Physicists have the opportunity to play a critical role in understanding and regulating AI. Physics research often requires a careful analysis of algorithmic bias or interpretability, which are critical methods for improving the fairness of AI systems. We are becoming increasingly impactful in foundational AI research spaces and have opportunities to effect real change. We have the technical knowledge to help make AI understanding accessible to the public. Moreover, as community members, we have a duty to participate in these conversations and efforts. We cannot separate ourselves from the global ethical implications of the algorithms we build simply because our primary intent is to use them to enable physics research.

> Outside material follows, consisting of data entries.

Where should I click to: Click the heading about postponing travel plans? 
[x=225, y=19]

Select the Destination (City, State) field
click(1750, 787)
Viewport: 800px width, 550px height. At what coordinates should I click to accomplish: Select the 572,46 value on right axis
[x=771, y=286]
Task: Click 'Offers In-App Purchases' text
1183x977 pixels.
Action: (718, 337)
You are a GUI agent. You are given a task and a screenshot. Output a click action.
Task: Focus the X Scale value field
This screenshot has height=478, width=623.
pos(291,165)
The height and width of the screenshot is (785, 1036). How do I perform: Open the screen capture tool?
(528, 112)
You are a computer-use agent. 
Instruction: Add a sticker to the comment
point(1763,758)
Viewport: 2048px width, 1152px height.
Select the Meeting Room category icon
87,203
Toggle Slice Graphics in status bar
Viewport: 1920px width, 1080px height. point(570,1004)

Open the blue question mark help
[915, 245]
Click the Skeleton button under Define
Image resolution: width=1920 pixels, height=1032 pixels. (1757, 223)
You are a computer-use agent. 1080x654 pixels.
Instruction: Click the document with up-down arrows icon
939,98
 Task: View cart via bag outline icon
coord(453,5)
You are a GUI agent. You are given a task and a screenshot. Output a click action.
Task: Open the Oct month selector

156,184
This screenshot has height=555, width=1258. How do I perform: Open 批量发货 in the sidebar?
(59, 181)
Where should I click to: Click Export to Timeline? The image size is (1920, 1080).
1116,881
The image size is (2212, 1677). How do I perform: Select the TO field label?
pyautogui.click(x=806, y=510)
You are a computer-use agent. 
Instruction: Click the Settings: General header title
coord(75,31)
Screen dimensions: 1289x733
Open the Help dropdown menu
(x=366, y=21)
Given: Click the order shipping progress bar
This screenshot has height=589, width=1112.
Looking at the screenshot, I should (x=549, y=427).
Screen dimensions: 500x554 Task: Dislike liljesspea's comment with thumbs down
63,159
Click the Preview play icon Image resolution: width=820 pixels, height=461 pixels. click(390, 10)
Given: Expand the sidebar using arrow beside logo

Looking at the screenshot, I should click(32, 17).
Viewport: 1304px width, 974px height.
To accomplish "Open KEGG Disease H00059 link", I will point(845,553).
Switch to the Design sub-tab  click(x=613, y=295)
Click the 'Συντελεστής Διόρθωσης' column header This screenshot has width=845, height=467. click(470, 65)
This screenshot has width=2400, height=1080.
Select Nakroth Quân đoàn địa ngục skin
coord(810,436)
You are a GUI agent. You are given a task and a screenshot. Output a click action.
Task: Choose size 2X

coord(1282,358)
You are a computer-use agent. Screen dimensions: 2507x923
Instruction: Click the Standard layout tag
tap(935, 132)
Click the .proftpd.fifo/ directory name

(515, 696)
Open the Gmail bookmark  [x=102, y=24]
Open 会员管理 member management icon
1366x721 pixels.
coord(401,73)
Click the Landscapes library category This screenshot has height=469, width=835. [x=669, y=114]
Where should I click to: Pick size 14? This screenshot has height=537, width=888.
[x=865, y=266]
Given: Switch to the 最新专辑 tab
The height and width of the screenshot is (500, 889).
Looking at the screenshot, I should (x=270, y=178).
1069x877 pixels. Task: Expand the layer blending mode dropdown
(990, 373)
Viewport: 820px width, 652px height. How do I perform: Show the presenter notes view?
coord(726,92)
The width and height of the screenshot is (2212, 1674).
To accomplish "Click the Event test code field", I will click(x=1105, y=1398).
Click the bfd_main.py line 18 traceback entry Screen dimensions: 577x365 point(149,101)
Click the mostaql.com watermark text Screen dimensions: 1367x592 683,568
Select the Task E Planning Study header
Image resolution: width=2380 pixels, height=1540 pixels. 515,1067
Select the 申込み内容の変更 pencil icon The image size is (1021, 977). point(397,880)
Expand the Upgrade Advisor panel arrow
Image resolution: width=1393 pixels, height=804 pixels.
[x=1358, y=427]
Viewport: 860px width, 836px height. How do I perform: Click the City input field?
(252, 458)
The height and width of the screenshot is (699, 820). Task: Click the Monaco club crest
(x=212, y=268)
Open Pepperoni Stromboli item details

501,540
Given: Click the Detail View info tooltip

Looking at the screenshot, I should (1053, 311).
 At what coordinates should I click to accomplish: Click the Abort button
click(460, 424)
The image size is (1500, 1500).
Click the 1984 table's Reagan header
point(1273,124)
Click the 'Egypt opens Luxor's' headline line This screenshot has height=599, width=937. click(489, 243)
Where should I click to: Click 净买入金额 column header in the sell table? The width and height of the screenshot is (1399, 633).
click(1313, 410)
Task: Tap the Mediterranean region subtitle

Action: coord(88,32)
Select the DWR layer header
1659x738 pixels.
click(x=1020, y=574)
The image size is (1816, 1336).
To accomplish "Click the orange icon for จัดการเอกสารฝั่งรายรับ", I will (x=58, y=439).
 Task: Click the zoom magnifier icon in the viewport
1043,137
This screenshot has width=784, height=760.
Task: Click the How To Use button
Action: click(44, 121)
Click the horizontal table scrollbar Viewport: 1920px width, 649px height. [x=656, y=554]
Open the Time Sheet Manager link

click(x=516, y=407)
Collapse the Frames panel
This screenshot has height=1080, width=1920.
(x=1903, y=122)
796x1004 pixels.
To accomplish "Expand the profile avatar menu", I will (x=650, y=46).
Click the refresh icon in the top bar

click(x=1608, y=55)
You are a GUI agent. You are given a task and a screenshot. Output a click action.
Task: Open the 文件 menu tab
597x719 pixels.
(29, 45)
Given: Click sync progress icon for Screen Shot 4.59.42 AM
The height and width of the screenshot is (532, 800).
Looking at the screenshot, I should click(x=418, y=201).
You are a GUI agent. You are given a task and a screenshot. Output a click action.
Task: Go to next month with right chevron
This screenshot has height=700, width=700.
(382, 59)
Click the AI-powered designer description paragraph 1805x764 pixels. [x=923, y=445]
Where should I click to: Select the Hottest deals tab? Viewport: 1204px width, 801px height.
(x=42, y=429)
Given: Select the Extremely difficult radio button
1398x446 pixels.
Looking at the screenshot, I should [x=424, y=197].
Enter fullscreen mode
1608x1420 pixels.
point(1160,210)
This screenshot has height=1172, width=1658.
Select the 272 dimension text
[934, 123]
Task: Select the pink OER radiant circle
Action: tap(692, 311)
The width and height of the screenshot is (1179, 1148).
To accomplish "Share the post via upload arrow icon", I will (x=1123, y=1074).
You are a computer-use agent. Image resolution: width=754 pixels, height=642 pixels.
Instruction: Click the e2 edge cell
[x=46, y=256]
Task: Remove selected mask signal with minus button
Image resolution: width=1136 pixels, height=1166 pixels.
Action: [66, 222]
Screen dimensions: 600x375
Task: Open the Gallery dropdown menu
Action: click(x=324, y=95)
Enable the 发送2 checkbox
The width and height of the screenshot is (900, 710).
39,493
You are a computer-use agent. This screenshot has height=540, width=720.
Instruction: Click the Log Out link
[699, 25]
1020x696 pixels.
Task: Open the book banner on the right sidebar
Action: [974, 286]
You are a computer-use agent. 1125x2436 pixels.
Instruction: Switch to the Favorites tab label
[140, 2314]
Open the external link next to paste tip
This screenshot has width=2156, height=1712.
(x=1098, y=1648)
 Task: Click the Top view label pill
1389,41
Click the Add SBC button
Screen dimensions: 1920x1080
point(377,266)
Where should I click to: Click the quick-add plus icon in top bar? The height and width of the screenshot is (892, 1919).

If you’re grappling with AI ethics for the first time (or even if you’ve thought about these issues many times before), I encourage you to start with readings from prominent scholars in the field. Stanford’s Institute for Human-Centered Artificial Intelligence, the AI Now Institute at NYU, Harvard’s Berkman Klein Center, Oxford’s Future of Humanity Institute, and the Alan Turing Institute publish excellent research and host accessible, interdisciplinary conversations and events. If you can attend AI conferences like NeurIPS or the International Conference on Learning Representations (ICLR), participate in sessions on AI ethics, data rights, and interpretability. Learn about ways AI is used in your local community and about the effects it’s having on those around you, particularly on vulnerable populations.
Then, make your voice heard. Contribute to discussions at your institute or at conferences. Look for instances where research could have questionable ethical implications and push back by starting conversations with the authors and research community. Encourage your colleagues, students, and collaborators to learn about how these technologies are used beyond the lab and advocate to policy makers when these uses are harmful. Offer your technical skills to support efforts against prejudiced applications of AI or unwarranted surveillance at a community level. Promote interdisciplinary research and use your position to elevate other voices. Equip people in your communities with information about how AI impacts their lives and what actions they can take to combat unethical implementations of AI.
AI is shaping our world, our lives, our rights, and our futures every day. As scientists and citizens, we must actively engage to ensure AI develops and is utilized in an ethical and equitable manner.
Savannah Thais is a postdoctoral researcher at Princeton University, where she focuses on machine learning (ML). Her physics-related projects include building faster, more efficient ML-based algorithms for the High-Luminosity LHC and on using physics constraints to inform ML architectures. She also works on social-good-focused ML projects, including models of opioid abuse behavior in Appalachia and data-driven community needs assessments for vulnerable populations. She sits on the Executive Board of Women in Machine Learning, the Executive Committee of the APS Forum on Physics and Society, and she serves as the ML Knowledge Convener for the CMS experiment.